=== GOAL OF THE EXERCISE ===
Find the line containing "Instruction: Check the box for device 001 row" in the entries; transcribe it and all remaining lines through the end, exactly as they appear, but not the pictures.

=== DATA TO USE ===
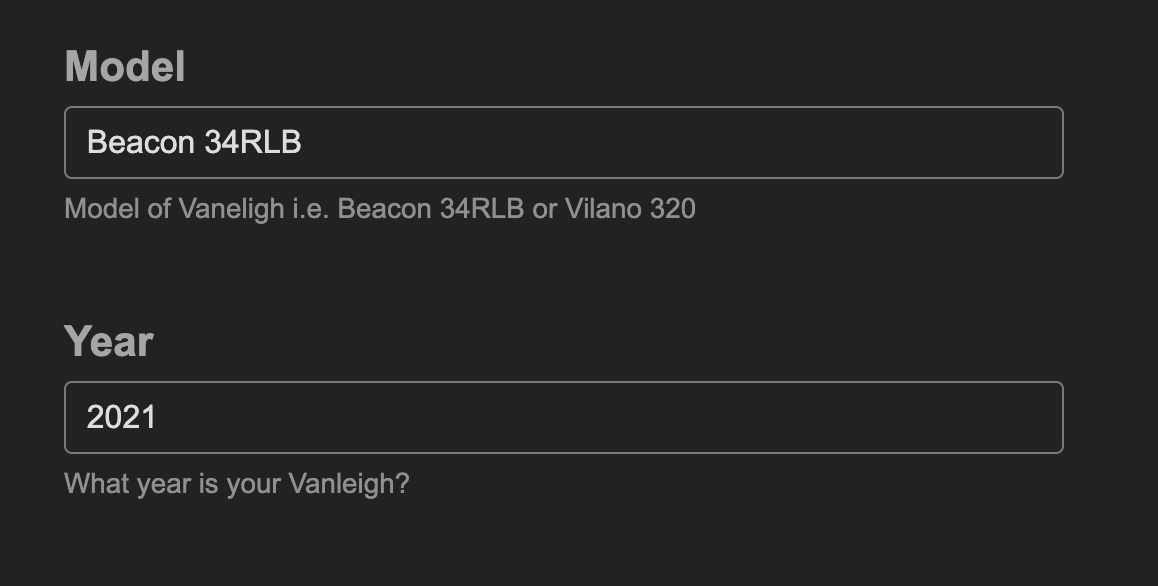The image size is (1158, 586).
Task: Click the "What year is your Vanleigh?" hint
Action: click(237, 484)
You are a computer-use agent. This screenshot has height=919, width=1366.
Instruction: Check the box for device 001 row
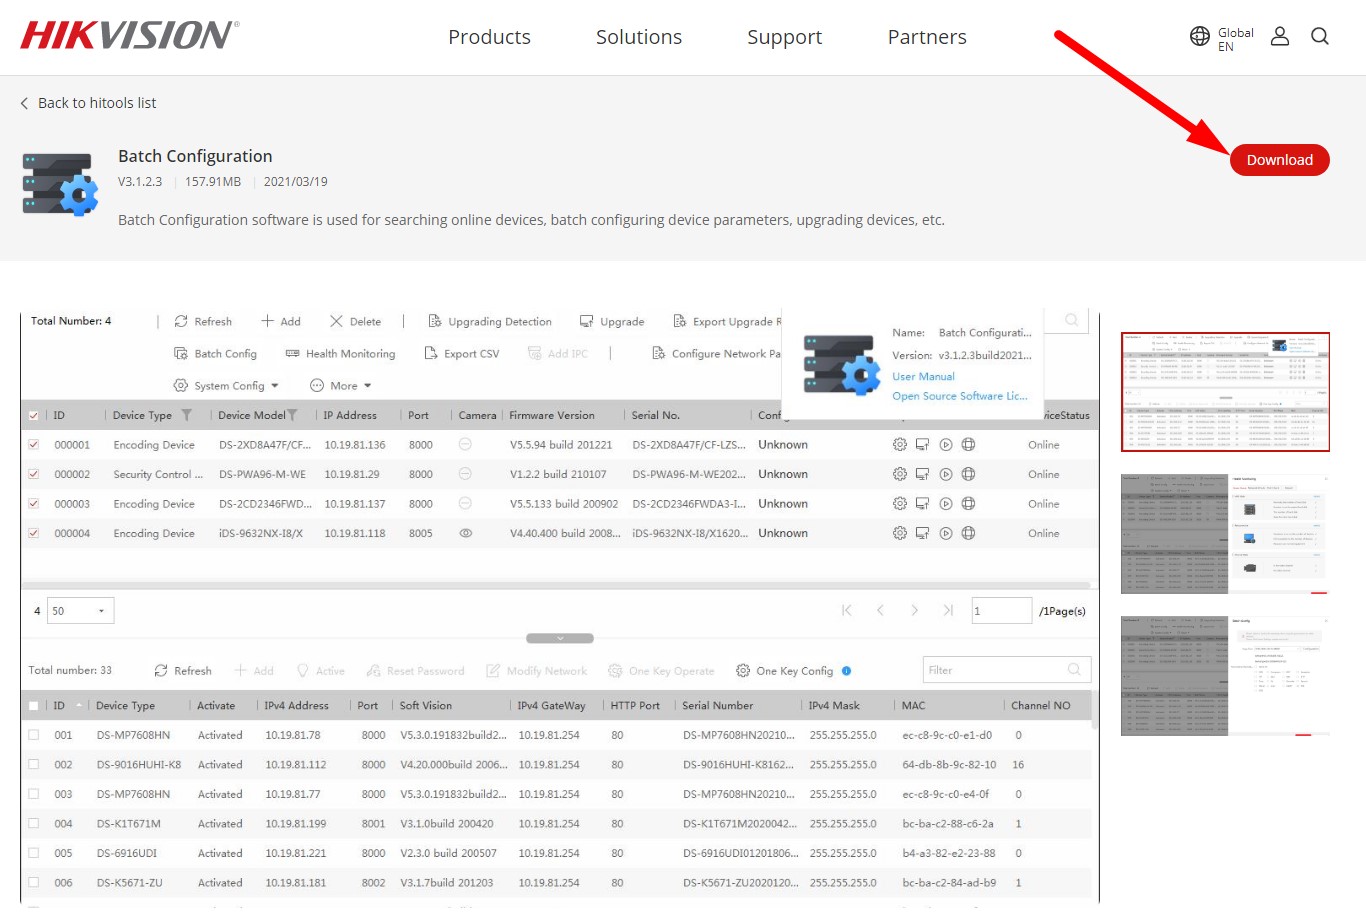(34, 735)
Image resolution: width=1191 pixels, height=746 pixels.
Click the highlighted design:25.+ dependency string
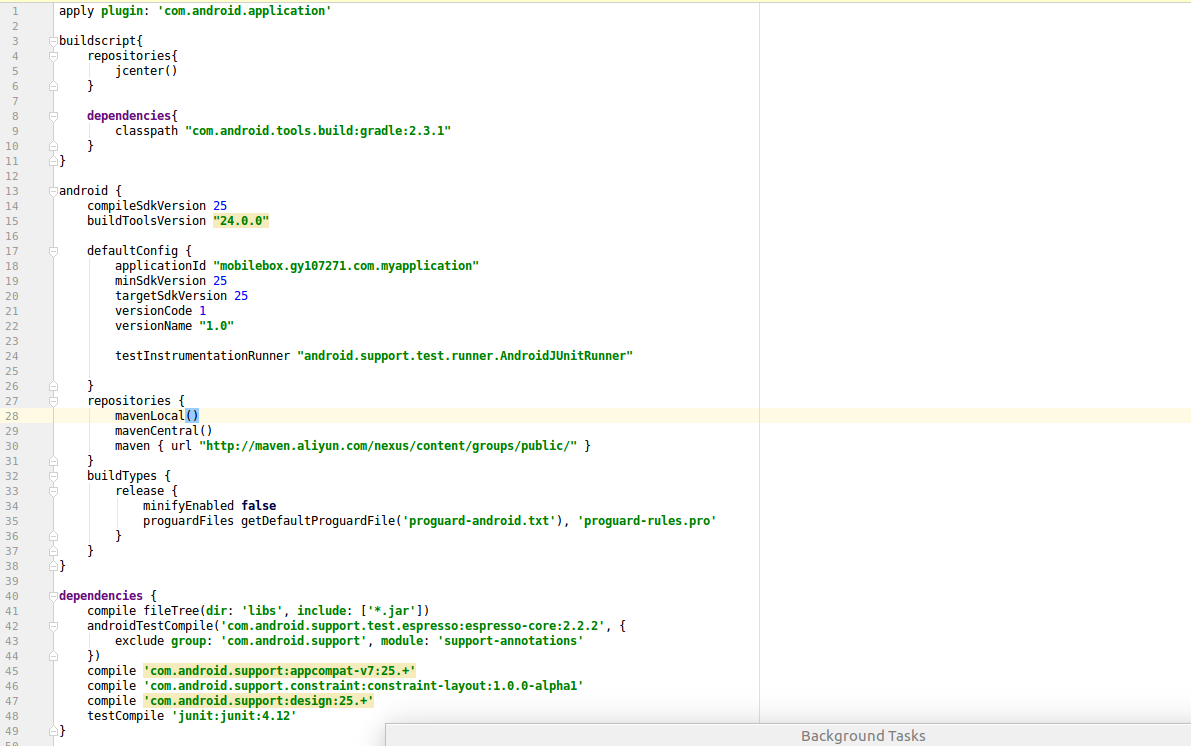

=== EXERCISE OUTPUT ===
Instruction: Check the box for device 001 row
(34, 735)
Image resolution: width=1191 pixels, height=746 pixels.
Click the highlighted design:25.+ dependency string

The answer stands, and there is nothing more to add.